Si, dans l’évangile de Matthieu, Jésus envoie ses disciples en mission, plutôt “vers les brebis perdues de la Maison d’Israël” qu’en empruntant “le chemin des païens et en entrant dans une ville des Samaritains” (Mt 10, 5-6), ça n’est pas que Matthieu soit moins ouvert aux Samaritains, mais que Jésus privilégie le peuple qui a le plus besoin de la Parole de Dieu. On peut cependant imaginer que Matthieu polémique avec les autorités juives qui n’ont pas adhéré au message de Jésus.

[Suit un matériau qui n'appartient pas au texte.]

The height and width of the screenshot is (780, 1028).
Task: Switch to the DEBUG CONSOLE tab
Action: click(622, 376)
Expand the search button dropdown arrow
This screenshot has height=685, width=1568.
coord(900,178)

À l’évocation des Samaritains on pense spontanément à la rencontre de Jésus avec la Samaritaine près d’un puits (Jn 4, 1-42). 

Jésus et ses disciples arrivent du Nord, de la Galilée, et se rendent à Jérusalem. Ils traversent la ville de Sychar qui, vraisemblablement, correspond à Naplouse aujourd’hui. Les disciples se sont vus refuser le gîte, nous dit Luc (Lc 9, 52). Tandis qu’ils procèdent à quelques courses en ville, Jésus continue, jusqu’à un puits qu’alimente une source. Il y a là, courbée sur la margelle, une femme qui puise de l’eau. Jésus engage la conversation; la femme est interpellée. Elle est de Samarie. Le ton, les mots, l’attitude même de Jésus qui lui demande à boire, sont loin de ce qu’elle peut attendre d’un étranger, d’un non-Samaritain probablement, donc de quelqu’un qui cultive la méfiance plutôt que la sollicitude. Ils causent. De l’eau qui fait vivre. Alors la femme en vient à penser qu’elle a devant elle le Ta’eb, c’est-à-dire le Messie, tant attendu par Israël. Pourquoi pas ? Des Samaritains ont déjà rencontré Jésus; ils ont été si fascinés qu’ils ont prié Jésus de rester quelques temps chez eux, ce que Jésus a accepté, pour deux jours. 

Ce récit vient après l’évangélisation de la Samarie par Philippe (cf. Ac 8, 4-25). Jésus n’avait-il pas dit à ses disciples : “Vous serez mes témoins, à Jérusalem, dans toute la Judée et la Samarie jusqu’aux extrémités de la terre” (Ac 1,8) ? Les Samaritains évangélisés se sont ralliés aux disciples. Justin de Naplouse est l’un d’eux, qui comptera comme l’un des meilleurs apologètes du IIe siècle.